Here is a few highlights from our last meeting. Permission has been obtained in advance and we thank those for their gracious contributions to our community of ongoing learning and common welfare. 
-------------------
"I feel sometimes like people ignore me. I don't know what I have done wrong. leaves me anxious and confused. Like last Saturday, I was on the beach with some friends one minute and we were having an lovely and lively discussion, or so I thought, and the next moment it seemed they were gone"

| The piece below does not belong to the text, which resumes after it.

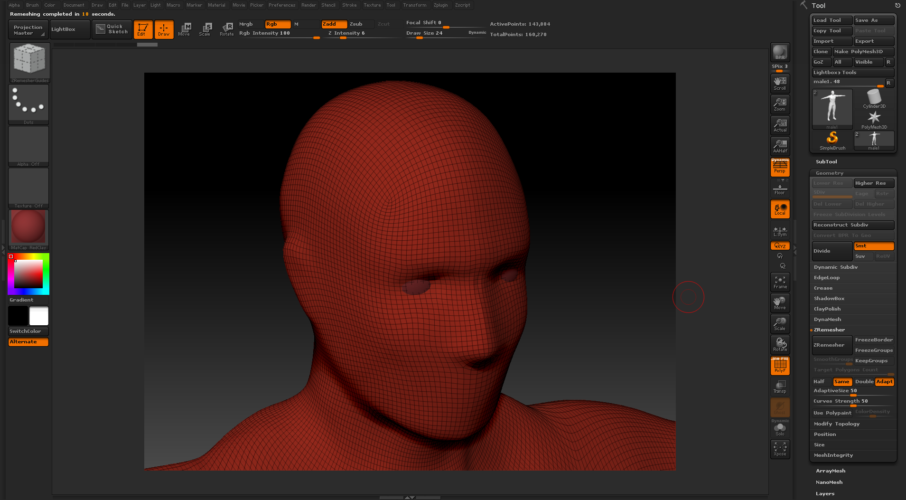Screen dimensions: 906x500
Task: Click the white secondary color swatch
Action: coord(39,316)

"I'm the opposite lately, its sometimes I feel like people are all over me and nosy busybodies, and I get real anxious, like I feel like I'm under a microscope. Like last week, I was also on the beach and was crabbing when Tom and Mary suddenly appeared at 1:30pm and were asking me a million questions. I was caught offguard and I couldn't answer right, they startled me and my voice was cracked and hoarse, also could of been the winds that day?"

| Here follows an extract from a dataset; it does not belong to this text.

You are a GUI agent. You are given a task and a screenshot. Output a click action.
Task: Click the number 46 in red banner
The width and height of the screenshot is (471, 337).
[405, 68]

"Tom and Mary Shufflemyer?"

"Yeah"

"Yeah, I thought they abandoned me last week, because they didn't like me. That was also around 1:30pm"

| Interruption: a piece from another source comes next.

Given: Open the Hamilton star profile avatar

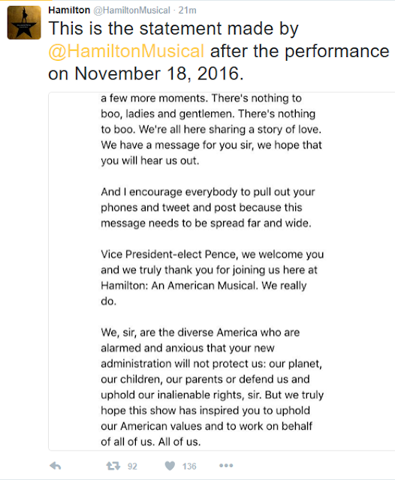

"well well well, apparently our anxiousness is all in our heads. They were :::fingers clinching in quotation gesture::: quote, unquote "transported" you see?"

"Wow! I feel so much better! We were having a great discussion and I turned around and they had suddenly left"

"Apparently this accounts for a lot of our mental suffererng. I feel better too. They didnt' stay long with me though, they also disappeared"

--------------
Our next meeting we will show a film of The Philadelphia Experiment! http://www.imdb.com/title/tt0087910/ and enjoy pizza with pineapple and anchovies, and crab!


----------



## haikupoet (Feb 9, 2010)




----------



## Amelia (Nov 24, 2003)

This is great! :lol


----------



## Sunshine009 (Sep 21, 2008)

Barry Manilow will be a guest speaker at the next meeting recounting personal experiences and anxiety in love.


----------



## bowlingpins (Oct 18, 2008)

Sunshine009 said:


> If you need directions or gotten lost before when going, [B]you're not alone.[/B][/QUOTE]
> 
> lol, this is genius.


----------



## Neptunus (Oct 29, 2007)

lolz.


----------



## steps (Feb 25, 2010)

:lol


----------



## sash (Nov 16, 2009)

:lol Thank you for the giggles...sounds like a very friendly support group.


----------



## CoriDory (Jul 29, 2009)

great another thing to be anxious about..directions.
sounds like a lovely group aside from that.


----------



## lonelygirl88 (Dec 25, 2009)

sounds awesome. i've always wanted to go to Bermuda. the sandbar would be a great pit stop. maybe if we are lucky we'll meet up with some sharks.


----------



## Keith (Aug 30, 2008)

I wouldn't mind traveling to another dimension count me in!


----------



## DeeperUnderstanding (May 19, 2007)

Very funny.


----------